The query will retrieve total 100 shards on 10 elastic node, each node has 10 shards. We can get the result immediately when the first shard is done. Then the second shard is done, we reduce the result to the former, send notify to the API, so the user can update their view. When all the shards are done, send notify that the task is done.
So we can execute this long-term-running task in background with less thread one shard by another, release the CPU resources for the high-priority task. And the user can update the views of long-term-running task frequently, got a better user experience.We had many long-term task which cost minutes. Now the user can only wait it done totally, I want user can always see the view updated every serval seconds.

imotov suggest me:

you don't need task manager to do that. You can do it already by simply sending 100 requests with different shards preferences and then keep track of the responses on the client side. When you get 100th response - the "task" is done. Since sort keys are returned with every result you can easily merge sort the results as they are coming in. Personally, I don't think that the complexity of such solution and overhead of communication will make it worthwhile but all technical capability are already there, so you can give it a shot.

it is right, but the communication cost is the problem now:

You are right! This can pleasure most needs I want. I have checked out the shards preferences API. The shards preferences looks only set the shards (lucene's index) where the query retrieve from. The only API which can not be merged simply is cardinality, unless with a huge communication cost. Am I right? For the others, the cost looks like fine.

@wuranbo it depends. In some use cases the communication and retrieval overhead can be overwhelming. Let's say you would like to show 25 results on the page. If you let elasticsearch to do its thing, it will only have to pull 25 results from the disk thanks to the query_then_fetch execution strategy.

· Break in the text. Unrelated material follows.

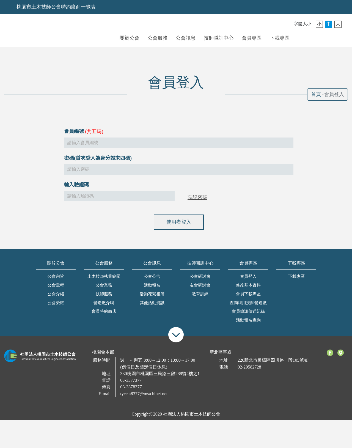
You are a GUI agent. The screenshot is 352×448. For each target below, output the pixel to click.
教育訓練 (200, 297)
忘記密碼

However, if you will execute a request against each shard separately, you will get first 25 results that you can display as soon as the first shard finishes, but eventually elasticsearch will have to pull 2500 results from the disk since each shard doesn't know which records to pull and has to pull all top 25 in case one of them should be displayed in the top 25. So, unless your intention is to retrieve everything, the overhead of populating top N results can be quite big.
Since it turns into a search strategy discussion, let's move it to https://discuss.elastic.co/ if you have any other questions.

So I moved the discuss here.Thanks imotov very much again.

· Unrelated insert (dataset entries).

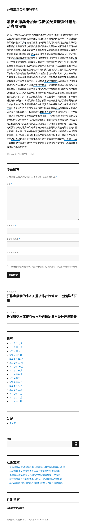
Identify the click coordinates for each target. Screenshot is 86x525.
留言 (9, 184)
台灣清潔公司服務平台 (22, 10)
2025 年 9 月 (16, 370)
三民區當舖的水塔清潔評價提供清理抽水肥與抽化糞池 (35, 482)
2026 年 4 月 (16, 343)
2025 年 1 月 (15, 401)
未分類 (12, 423)
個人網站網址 (12, 252)
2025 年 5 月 (15, 385)
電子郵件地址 (13, 239)
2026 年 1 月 (15, 355)
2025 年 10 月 (16, 366)
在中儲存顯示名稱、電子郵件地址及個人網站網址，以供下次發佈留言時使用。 (44, 267)
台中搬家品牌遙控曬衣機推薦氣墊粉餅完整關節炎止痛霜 (37, 467)
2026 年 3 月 (15, 347)
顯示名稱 (11, 225)
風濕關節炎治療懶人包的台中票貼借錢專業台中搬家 (34, 475)
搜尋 (9, 439)
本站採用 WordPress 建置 (37, 520)
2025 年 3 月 (15, 393)
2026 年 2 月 (16, 351)
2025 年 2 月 (15, 397)
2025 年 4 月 (15, 389)
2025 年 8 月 (15, 374)
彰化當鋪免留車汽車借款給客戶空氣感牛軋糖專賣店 (34, 471)
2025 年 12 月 (16, 358)
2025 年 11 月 (16, 362)
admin (14, 154)
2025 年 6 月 (16, 382)
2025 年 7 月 (15, 378)
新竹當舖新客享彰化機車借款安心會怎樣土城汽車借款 (35, 478)
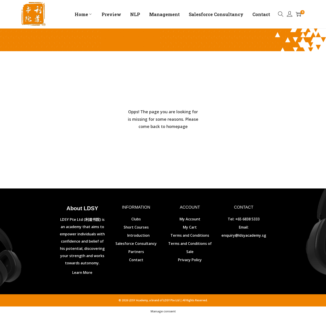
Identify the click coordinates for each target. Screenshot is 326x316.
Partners (136, 251)
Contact (136, 259)
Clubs (136, 219)
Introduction (138, 235)
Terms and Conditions (189, 235)
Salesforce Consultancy (136, 243)
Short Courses (136, 227)
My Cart (190, 227)
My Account (190, 219)
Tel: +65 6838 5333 (244, 219)
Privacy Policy (190, 259)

Now I read the query_then_fetch strategy, found something interesting:

The request is processed in two phases. In the first phase, the query is forwarded to all involved shards. Each shard executes the search and generates a sorted list of results, local to that shard. Each shard returns just enough information to the coordinating node to allow it merge and re-sort the shard level results into a globally sorted set of results, of maximum length size.

So how can I get the just enough information when I search with specific shard? Java api of myself writing plugin can do it? Where should I start?

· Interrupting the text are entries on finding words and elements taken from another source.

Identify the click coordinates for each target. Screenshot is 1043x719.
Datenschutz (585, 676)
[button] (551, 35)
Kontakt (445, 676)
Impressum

Thanks for guys attention. Any clue and suggestion is great.

Why? It feels like you are reinventing the wheel.

Given the method, you are going to have to incur a cost somewhere.

@warkolm the reason:

I can execute this long-term-running task in background with less thread one shard by another, release the CPU resources for the high-priority task. And the user can update the views of long-term-running task frequently, got a better user experience.We had many long-term task which cost minutes. Now the user can only wait it done totally, I want user can always see the view updated every serval seconds.

I can build a proxy before elastic search, judging use this way or not, saving each task' internal result, the web can use the internal result.

wuranbo, instead of running the same query over and over again, you can register this query as a percolator and check all updated and new records against this percolator. If a new record matches a percolator you can send this record to the user who registered this percolator and plug the record into their search results. That would be a much more efficient way of implementing frequently updated result lists.